2. Financing in the Short and Medium Term
Many Swiss pension funds work with highly optimistic prognoses in regard to interest rate and demographic developments. If these scenarios do not eventuate, the active members will have to subsidize the pension payments of retirees; in other words, the younger generation finances the older generation. The Executive Board of the University wishes to avoid such cross-generational financing models. In this respect, it must be noted that the baby boomer generation at UZH will retire in the mid term. In a cross-generational model, the burden on the younger generation would significantly increase. The Executive Board of the University is convinced that other pension funds will have to employ similar measures to BVK if they are to calculate fairly across the short and mid term.
3. No Redistribution
It is important to the Executive Board of the University that active members and retirees are treated equally. At the same time, insured persons who do not retire from UZH or those who draw benefits in the form of capital should not be disadvantaged compared to the persons who retire from UZH. BVK applies an actuarially neutral conversion rate, meaning that pensions can be fully financed by the pension capital and technical interest throughout the term of life expectancy; active members do not subsidize pensions via lower interest on their savings capital. Due to the actuarially neutral conversion rate at BVK, insured persons receiving benefits in the form of capital and those receiving pensions are treated equally. The interest on old-age savings of active members fully benefits the insured persons and is not used to finance an inflated conversion rate.

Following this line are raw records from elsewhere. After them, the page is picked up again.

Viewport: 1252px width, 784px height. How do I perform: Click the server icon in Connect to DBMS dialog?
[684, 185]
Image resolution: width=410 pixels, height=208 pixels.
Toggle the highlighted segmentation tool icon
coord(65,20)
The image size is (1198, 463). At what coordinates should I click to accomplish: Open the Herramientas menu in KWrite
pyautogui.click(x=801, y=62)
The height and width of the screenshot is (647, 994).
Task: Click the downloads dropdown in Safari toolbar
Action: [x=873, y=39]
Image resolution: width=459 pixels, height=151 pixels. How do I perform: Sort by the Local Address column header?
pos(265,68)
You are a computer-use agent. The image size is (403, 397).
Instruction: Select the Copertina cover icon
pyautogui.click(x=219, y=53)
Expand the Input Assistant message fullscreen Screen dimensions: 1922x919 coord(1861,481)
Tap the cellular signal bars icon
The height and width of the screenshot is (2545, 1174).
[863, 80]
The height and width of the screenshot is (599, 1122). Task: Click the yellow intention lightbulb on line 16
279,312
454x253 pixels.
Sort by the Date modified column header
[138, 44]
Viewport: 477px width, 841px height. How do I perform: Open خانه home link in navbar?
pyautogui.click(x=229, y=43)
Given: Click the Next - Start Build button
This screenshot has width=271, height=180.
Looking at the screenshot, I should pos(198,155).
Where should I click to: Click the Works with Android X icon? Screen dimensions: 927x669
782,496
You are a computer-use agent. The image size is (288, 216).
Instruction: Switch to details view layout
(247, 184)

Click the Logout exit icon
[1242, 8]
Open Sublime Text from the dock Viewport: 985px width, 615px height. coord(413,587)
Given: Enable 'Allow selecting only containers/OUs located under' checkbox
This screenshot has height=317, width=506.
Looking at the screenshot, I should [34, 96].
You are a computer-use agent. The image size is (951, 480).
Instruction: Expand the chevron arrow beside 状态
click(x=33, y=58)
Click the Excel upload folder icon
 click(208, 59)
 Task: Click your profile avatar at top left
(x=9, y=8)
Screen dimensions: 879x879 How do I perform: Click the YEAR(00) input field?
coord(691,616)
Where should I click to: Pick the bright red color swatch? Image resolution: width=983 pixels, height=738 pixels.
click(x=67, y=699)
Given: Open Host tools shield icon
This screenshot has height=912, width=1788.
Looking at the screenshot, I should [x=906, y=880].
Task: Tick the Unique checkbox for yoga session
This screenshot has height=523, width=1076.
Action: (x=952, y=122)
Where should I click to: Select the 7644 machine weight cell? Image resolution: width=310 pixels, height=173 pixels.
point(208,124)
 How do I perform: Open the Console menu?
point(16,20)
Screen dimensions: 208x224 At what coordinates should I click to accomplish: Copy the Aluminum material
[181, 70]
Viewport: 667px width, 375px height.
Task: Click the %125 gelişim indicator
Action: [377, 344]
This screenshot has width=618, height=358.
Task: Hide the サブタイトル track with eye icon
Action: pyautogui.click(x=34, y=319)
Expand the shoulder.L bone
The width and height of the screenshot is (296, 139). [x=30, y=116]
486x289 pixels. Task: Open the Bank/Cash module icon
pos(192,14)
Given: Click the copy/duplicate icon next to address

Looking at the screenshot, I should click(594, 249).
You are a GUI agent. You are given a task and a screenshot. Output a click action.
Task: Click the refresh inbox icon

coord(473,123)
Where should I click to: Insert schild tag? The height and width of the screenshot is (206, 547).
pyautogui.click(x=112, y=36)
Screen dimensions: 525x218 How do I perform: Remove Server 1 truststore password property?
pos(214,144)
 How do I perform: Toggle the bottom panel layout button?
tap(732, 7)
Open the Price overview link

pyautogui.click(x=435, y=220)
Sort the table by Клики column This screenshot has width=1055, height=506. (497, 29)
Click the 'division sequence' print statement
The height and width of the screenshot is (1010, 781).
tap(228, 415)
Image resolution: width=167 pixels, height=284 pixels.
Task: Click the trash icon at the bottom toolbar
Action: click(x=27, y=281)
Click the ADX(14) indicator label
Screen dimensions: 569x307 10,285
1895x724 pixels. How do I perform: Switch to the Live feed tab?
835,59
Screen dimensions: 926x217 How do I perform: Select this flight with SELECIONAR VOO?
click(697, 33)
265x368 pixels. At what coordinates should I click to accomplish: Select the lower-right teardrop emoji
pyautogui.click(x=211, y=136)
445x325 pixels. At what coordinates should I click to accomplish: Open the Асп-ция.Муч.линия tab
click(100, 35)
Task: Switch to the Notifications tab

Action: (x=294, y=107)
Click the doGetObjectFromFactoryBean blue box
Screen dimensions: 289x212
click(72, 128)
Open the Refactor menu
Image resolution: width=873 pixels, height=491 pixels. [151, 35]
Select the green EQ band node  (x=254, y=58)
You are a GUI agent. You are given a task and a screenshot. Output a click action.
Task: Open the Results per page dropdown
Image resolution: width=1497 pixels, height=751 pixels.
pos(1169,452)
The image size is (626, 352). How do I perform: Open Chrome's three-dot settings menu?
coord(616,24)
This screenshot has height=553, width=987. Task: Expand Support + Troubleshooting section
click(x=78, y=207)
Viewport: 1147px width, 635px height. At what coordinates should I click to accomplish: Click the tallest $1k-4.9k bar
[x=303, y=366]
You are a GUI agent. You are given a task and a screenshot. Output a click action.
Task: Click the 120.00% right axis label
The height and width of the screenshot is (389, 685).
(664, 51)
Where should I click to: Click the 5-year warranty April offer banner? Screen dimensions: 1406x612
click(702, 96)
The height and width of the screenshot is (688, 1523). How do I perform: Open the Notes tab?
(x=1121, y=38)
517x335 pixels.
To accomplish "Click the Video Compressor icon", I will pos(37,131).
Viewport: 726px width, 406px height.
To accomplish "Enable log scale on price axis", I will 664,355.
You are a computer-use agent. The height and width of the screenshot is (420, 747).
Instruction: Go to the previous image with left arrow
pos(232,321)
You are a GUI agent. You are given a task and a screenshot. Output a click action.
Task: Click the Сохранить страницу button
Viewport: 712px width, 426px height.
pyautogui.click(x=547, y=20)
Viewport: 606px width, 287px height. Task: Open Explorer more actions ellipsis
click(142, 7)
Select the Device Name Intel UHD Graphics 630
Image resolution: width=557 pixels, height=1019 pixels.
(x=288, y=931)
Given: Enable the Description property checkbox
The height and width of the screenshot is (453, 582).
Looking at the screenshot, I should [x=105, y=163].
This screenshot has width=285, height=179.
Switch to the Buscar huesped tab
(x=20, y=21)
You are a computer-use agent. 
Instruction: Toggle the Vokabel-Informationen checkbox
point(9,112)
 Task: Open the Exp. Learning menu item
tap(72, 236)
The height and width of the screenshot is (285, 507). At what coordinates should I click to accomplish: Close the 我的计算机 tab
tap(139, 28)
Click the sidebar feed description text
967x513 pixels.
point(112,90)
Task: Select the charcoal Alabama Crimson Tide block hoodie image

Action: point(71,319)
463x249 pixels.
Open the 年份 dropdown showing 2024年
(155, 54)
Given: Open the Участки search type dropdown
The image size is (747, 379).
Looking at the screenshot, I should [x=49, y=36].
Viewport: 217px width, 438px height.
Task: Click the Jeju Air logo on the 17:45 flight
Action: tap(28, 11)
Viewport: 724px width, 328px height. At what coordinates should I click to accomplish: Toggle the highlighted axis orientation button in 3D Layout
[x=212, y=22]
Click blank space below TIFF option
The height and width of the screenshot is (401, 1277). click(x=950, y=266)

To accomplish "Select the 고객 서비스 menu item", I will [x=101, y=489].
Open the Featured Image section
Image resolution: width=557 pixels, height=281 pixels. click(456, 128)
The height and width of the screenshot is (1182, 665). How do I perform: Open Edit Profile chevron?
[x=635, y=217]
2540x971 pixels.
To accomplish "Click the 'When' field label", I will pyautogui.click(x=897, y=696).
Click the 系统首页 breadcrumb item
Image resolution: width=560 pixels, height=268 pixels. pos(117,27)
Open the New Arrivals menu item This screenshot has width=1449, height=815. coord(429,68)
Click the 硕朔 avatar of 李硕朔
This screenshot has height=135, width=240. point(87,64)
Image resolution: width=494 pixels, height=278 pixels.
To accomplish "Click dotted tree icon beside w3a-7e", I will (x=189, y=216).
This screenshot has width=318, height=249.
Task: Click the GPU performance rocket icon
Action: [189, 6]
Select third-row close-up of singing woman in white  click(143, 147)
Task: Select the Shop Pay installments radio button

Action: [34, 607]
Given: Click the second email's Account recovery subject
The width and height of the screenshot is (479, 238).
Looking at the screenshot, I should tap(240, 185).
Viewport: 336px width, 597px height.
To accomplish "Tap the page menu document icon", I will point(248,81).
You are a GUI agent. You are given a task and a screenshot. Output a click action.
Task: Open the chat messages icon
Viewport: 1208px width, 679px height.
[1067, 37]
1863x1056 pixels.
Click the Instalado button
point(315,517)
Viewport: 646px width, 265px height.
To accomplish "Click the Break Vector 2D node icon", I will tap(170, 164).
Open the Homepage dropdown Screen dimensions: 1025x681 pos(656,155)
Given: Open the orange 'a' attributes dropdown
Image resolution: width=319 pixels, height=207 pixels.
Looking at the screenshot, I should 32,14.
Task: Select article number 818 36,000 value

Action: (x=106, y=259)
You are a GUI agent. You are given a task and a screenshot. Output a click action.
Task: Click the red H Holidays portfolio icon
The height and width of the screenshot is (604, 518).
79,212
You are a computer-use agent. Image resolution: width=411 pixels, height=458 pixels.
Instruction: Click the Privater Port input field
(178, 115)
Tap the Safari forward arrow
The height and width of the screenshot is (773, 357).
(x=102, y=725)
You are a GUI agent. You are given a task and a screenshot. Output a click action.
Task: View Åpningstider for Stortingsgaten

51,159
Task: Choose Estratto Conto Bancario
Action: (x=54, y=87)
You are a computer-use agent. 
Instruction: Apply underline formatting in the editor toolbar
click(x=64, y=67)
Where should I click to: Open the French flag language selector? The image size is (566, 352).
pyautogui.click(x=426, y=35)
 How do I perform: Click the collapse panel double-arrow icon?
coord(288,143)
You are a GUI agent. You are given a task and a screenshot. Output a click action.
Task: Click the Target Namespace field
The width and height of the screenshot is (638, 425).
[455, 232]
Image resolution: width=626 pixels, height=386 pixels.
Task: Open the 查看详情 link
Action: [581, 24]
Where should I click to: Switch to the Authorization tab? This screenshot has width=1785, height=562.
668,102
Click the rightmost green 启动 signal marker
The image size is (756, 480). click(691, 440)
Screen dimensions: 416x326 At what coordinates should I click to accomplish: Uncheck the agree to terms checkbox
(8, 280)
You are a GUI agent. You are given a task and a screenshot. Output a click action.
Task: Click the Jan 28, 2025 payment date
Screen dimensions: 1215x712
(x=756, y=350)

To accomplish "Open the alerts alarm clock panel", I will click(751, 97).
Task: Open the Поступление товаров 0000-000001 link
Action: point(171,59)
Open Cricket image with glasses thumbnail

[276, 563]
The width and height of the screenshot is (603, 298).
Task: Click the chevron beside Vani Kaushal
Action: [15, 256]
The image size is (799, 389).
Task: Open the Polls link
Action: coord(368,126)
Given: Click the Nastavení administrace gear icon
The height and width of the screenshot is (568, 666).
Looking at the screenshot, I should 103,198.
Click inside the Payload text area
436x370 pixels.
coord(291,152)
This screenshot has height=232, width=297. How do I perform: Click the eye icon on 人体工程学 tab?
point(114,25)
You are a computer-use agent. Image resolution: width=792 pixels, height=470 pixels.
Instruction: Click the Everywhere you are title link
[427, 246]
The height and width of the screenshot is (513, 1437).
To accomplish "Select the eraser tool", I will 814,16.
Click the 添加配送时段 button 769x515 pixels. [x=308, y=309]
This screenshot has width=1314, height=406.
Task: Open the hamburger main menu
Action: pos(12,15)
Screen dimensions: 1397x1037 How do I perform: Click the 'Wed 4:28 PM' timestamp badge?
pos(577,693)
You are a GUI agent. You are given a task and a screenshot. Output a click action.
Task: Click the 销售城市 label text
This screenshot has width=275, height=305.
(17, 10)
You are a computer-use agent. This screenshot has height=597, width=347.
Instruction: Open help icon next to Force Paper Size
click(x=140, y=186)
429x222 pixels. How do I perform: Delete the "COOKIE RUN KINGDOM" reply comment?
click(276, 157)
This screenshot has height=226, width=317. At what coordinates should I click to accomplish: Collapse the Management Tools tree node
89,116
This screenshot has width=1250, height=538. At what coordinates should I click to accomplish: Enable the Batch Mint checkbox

4. Maintaining Strong Ties to the Canton of Zurich
UZH is an independent legal entity of the Canton of Zurich. Its status as an independent legal personality was provided for in the University Act of the University of Zurich in 1998. By taking this step in 1998, the cantonal government showed great trust in UZH and granted it a special position in the canton.
UZH is the only cantonal University with such a high budget; 60% of its funding is provided by the canton. The University enjoys freedom where freedom is required – namely in its core activities of research and teaching. UZH is, however, strongly rooted in the canton and also benefits from this close connection.
The Executive Board of the University recognizes the canton’s financial support in the restructuring of BVK. UZH sees itself as part of a solidarity-based collective with other cantonal organizations insured at BVK and is therefore willing to share the burden of the new measures as these will lead to long-term stability and security of the pensions of all persons insured at BVK.